Exposing China's cyber espionage campaign hasn't lessened scope, US says
'China has not reduced its cyber intrusions against the United States despite recent public exposure of Chinese cyber espionage in technical detail,' a commission set up by Congress to monitor US-China ties reported.
China is “directing and executing a large-scale cyber espionage campaign against the United States” and has succeeded in targeting networks belonging to the US government, Defense Department, and private companies, according to a new government report.
These activities are designed to reap economic and strategic benefits, including providing Chinese firms with an advantage over competitors around the world, advancing research and development goals, and obtaining information for future military operations, according to the US-China Economic and Security Review Commission’s 2013 report, which was released late Wednesday.
“China has not reduced its cyber intrusions against the United States despite recent public exposure of Chinese cyber espionage in technical detail,” concluded the Security Review Commission, which was set up by Congress to report annually on the relationship between the two countries. “This suggests Beijing has decided to continue its cyber campaign against the United States.”
Such findings are not a huge surprise to cyber experts or anyone else watching the drumbeat of cyber security company reports over the past two years implicating Chinese hackers with the wholesale theft of intellectual property from US corporations – their “crown jewels.”

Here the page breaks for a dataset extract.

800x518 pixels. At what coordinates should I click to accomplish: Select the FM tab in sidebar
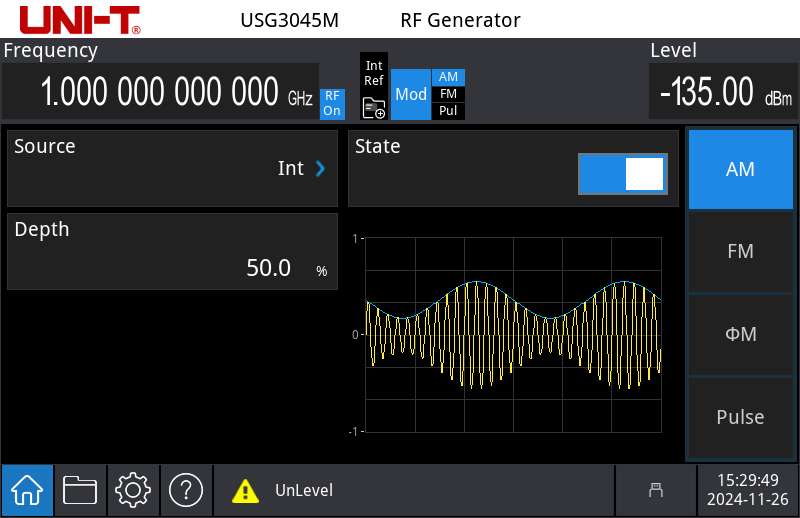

One of the most damning of those reports cited by the commission was a study released in February by Mandiant, a US-based cyber security company. It laid bare a wholesale multi-year cyber economic espionage campaign that it carefully linked back to an address in Beijing – a 12-story building occupied by an intelligence unit of the the People’s Liberation Army (PLA). Since 2006, the PLA’s Unit 61398 had penetrated networks of 141 organizations, including US companies, foreign governments, and others, Mandiant reported.
Eighty percent of the organizations infiltrated were located in the US or had their headquarters in the US. While cyber espionage declined for about a month from the Beijing-based groups that Mandiant was watching, it soon rebounded using different cyber techniques and malicious software.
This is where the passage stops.